こうやって対比させれば一目瞭然だが、R.伝える事の方が共有性は高い。「準備するまで待ってくれ」って普通の男なら、急いでパンツ脱ごうとして、足首まで降ろした時に相手に飛びつこうとして、その場でずっこける。男ってのはそんなもんです(笑 だから、その正反対を歌うKeithは共有性が激少ない。手に入れた成功に対するアンビバレントな思いを抱えるR Kellyと違って、Keithの成功にそんな面はない。だからその分だけ深みは減ってしまうし。。


本作はジャケを見てもタイトルを見ても売れないけど、収録曲はなかなかいい。Dark Child作の5:I Put U ONが一番かな。全盛期のKeithの曲に並ぶと思う。4:SatysfyもかなりのUPだしね。シングルカットしたのは、2:Thingsになるのかな。Busta Rhymes連れてきてるし。タイトルとジャケを直せば、本作で退場にならなかったのにね。けど、Still In the Gameが受け入れられなくても続いてく歌手人生はイヤだったのかも。それ位の気持ちにさせるのが、7:Real Manです。間違いなくこの曲が本作の重心。そして唯一のI'm Not Readyを継ぐ曲になってる。曲としてはそこそこ明るい。本作で退場する覚悟が傑作レベルになってる。特にこの女声のバックコーラスが最高です。

I'm Not Readyは暗い曲じゃないんだけどね。あれを聴き込むのはあまり勧めない。けど、本曲なら誰にでも伝わるんじゃないかな。相変わらず輸入盤なので、歌詞を聞き取らなくちゃいけないけど、、、、それはパスで。この歌に歌詞はいらないよ。聴くだけで、これがKeithの歌手人生の総決算って伝わってくる。この達成感を見ると、、いじけてるのはジャケとタイトルだけか。

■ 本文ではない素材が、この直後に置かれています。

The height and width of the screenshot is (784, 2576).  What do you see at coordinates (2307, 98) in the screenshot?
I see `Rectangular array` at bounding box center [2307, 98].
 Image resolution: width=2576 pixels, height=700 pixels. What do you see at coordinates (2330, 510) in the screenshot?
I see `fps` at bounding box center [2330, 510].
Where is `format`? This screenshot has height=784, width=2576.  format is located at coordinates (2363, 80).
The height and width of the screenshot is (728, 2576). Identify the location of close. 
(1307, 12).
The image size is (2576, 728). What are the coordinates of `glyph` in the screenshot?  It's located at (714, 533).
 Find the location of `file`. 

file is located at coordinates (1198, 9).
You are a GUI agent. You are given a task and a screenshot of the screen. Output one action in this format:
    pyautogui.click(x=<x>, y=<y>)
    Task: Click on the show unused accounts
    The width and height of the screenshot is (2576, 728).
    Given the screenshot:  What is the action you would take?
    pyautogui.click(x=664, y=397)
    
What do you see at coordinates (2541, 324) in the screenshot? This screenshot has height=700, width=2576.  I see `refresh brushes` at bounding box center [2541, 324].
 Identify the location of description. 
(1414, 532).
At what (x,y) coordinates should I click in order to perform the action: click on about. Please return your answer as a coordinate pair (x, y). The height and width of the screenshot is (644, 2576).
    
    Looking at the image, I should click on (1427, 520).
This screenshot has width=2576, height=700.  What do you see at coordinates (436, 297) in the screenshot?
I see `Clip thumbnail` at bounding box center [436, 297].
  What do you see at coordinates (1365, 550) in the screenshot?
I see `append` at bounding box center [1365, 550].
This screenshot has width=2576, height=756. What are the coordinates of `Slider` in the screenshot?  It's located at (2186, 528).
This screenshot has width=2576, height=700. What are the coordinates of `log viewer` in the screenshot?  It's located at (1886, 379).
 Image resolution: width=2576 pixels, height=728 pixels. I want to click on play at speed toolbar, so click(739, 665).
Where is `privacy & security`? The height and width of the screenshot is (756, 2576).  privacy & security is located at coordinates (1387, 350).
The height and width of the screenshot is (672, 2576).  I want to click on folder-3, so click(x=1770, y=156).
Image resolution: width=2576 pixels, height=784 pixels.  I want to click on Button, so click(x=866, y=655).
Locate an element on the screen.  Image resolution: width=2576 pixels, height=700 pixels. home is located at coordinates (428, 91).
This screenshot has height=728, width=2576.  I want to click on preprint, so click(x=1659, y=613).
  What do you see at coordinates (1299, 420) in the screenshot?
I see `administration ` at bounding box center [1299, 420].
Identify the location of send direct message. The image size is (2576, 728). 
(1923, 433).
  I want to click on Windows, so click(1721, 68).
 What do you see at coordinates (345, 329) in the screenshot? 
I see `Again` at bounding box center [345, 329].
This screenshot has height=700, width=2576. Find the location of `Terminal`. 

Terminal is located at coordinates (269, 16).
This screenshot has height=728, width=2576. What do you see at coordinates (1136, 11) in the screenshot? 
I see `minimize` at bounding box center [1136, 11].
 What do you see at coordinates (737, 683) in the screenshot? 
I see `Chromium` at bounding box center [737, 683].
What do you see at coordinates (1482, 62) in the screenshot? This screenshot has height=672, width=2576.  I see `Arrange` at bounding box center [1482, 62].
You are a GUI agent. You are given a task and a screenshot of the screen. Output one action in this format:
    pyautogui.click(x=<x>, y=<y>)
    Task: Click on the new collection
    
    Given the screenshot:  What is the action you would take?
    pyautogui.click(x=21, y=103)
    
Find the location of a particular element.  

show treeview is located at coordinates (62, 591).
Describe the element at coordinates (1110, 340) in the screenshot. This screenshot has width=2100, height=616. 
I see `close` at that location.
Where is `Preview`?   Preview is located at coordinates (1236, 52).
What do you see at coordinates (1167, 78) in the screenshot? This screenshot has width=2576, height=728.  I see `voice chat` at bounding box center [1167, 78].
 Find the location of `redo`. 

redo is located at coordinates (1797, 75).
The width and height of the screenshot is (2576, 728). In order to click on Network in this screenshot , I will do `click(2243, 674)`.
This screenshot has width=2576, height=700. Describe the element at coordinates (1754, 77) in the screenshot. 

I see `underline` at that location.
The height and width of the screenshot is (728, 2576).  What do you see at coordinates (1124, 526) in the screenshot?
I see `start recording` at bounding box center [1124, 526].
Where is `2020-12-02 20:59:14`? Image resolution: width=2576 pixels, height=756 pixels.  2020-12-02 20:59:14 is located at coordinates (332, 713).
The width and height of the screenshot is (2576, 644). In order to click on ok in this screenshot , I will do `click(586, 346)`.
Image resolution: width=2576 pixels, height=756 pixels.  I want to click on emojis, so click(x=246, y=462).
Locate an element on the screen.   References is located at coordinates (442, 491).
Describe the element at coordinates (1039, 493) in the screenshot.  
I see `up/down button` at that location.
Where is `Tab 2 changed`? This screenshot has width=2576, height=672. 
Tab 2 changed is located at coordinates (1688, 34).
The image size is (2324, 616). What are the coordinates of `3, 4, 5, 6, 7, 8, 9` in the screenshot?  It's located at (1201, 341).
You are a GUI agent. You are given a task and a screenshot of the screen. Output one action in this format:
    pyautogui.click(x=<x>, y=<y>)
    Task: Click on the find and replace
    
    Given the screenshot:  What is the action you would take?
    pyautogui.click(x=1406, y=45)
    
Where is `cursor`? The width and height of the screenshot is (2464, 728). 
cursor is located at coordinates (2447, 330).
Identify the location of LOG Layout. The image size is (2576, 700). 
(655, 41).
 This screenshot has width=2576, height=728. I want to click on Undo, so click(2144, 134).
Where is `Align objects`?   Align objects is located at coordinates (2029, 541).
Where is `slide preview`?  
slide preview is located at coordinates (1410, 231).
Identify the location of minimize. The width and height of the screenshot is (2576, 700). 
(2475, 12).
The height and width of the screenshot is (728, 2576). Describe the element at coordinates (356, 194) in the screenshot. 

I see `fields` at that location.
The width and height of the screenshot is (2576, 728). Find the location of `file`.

この曲には彼の歌手人生しか見せる事の出来ない光がつまってる
発売から4年たったけど、今の彼は何を思っているだろうなぁ...って思う。今でも活躍しているR Kellyを眺めながら。。98年までは両雄並び立ってたのにね。イヤ、Keithの方が上だった。そこから6年、随分と変わったね。その差があの時の二作から生まれるのなら、Keithは歌詞をひねるべきじゃなかった。ひねるなら、本作の1曲目で選んじゃ駄目だよ。選ばなかったら、今でも新作を発売できるのだから。あそこは、どちらかしか選べない地点だったんだね。そして、全てを捨てる気だったR Kellyの方がもう1歩の覚悟があった。



Amazonでジャケを取ってきたら、、本作についてコメントしてる人がいるじゃないですか。それもReal Manを。I'm Not Readyも。ずっと独りぼっちだった俺っちは感激です。
じゃあ、被ったのでもう一曲チョイスしますね。12:Caught Upは同じくらいの重要曲です。何故って、同じ位の深い部分が共振するから。

13:Gamesこそが本当の締めになるのだろうけど、バックトラックがヘボすぎて泣けてくる。このバックトラックを消して、とことん声だけ聴きたい。スティーブ・ハフ作じゃないですか。Kiethの叫びを台無しにした彼には-100点でも足らないだろう。14:I'll Tradeも曲がなぁ。15:Only Wanna Please Wannaのメランコリックな重さを伝えるバックトラックはかなりナイスなんだけど、Keithの思いを被さる程だから。もうちょっとボーカルの音量とのバランスを考えた方がいいんじゃないかな。声だけに集中すればイイ曲だと思う。16:Why U Treat Me So Clodはタイトルの割りに心情の量が少ない。感情の出し方が足らない。ここら辺の後半曲を練り直せば、傑作アルバムになると思うんだが。そんな作品を聴きたかった。